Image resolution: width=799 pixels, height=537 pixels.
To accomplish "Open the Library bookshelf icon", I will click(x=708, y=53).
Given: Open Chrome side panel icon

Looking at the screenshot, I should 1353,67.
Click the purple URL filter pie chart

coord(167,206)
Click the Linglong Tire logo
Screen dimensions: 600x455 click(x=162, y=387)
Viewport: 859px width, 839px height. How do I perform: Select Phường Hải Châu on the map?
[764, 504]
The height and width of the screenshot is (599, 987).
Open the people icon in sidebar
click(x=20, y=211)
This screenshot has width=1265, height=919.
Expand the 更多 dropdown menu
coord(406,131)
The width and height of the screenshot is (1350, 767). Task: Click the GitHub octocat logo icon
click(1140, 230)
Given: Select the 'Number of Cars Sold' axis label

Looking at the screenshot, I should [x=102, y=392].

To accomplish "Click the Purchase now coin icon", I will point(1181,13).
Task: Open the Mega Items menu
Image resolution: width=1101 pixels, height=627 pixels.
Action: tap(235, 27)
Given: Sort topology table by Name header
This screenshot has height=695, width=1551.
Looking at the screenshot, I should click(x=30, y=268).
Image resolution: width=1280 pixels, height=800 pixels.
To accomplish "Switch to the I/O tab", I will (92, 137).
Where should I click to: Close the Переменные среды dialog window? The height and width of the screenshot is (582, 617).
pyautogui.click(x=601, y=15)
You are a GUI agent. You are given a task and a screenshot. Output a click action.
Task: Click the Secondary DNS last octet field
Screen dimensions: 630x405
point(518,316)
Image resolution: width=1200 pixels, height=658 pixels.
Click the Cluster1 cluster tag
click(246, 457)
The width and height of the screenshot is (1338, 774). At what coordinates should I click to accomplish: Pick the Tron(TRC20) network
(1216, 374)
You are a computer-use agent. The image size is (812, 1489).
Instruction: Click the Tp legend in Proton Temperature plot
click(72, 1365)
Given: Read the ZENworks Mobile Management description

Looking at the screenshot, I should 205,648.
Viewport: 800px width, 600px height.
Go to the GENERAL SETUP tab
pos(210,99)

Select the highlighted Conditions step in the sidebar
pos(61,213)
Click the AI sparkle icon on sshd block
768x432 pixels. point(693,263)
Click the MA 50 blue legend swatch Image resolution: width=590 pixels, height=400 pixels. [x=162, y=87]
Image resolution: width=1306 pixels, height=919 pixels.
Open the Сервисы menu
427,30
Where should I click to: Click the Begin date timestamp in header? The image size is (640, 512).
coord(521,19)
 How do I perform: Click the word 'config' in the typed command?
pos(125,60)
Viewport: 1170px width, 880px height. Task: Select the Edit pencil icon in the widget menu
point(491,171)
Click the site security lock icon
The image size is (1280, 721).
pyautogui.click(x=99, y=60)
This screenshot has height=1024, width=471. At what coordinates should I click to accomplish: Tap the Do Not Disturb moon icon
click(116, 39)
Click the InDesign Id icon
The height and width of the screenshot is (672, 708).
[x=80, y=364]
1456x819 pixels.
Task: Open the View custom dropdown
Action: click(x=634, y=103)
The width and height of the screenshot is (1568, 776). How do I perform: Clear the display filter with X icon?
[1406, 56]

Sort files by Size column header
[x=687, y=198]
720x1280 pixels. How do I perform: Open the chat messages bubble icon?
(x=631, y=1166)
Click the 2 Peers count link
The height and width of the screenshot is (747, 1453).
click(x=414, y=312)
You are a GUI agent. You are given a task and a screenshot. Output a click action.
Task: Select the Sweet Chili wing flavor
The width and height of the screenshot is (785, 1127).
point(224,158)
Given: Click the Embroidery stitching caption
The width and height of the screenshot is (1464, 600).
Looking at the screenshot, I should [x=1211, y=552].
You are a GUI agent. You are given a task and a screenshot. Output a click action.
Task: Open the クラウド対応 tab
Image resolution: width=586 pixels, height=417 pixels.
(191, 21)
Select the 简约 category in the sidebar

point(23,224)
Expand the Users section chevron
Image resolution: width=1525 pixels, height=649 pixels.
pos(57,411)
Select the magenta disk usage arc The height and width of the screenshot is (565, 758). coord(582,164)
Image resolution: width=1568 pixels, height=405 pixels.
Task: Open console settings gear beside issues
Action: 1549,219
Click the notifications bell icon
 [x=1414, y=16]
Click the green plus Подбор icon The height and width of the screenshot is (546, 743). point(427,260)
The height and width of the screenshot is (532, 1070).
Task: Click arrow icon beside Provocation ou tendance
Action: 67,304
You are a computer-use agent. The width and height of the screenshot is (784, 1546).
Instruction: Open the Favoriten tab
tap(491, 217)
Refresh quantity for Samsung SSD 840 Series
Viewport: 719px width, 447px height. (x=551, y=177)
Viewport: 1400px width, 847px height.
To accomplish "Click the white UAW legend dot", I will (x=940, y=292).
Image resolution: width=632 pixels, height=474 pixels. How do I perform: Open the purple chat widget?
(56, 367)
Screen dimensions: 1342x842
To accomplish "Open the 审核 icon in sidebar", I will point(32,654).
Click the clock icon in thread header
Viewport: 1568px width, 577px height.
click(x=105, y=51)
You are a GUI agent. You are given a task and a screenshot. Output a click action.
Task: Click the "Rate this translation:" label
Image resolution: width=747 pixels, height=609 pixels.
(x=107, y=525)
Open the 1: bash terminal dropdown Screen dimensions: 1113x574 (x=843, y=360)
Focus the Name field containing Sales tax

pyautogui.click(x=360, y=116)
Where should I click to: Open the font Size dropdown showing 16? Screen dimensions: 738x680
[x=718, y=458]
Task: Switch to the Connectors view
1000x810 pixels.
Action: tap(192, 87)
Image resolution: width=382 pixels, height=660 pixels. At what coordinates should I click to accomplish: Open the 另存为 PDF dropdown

◆ Task to carry out
Find every line of the data above that contains the word "label", matching case exactly, and copy each of those lines in full.

◆ The result
Given: Select the 'Number of Cars Sold' axis label
Task: Click the "Rate this translation:" label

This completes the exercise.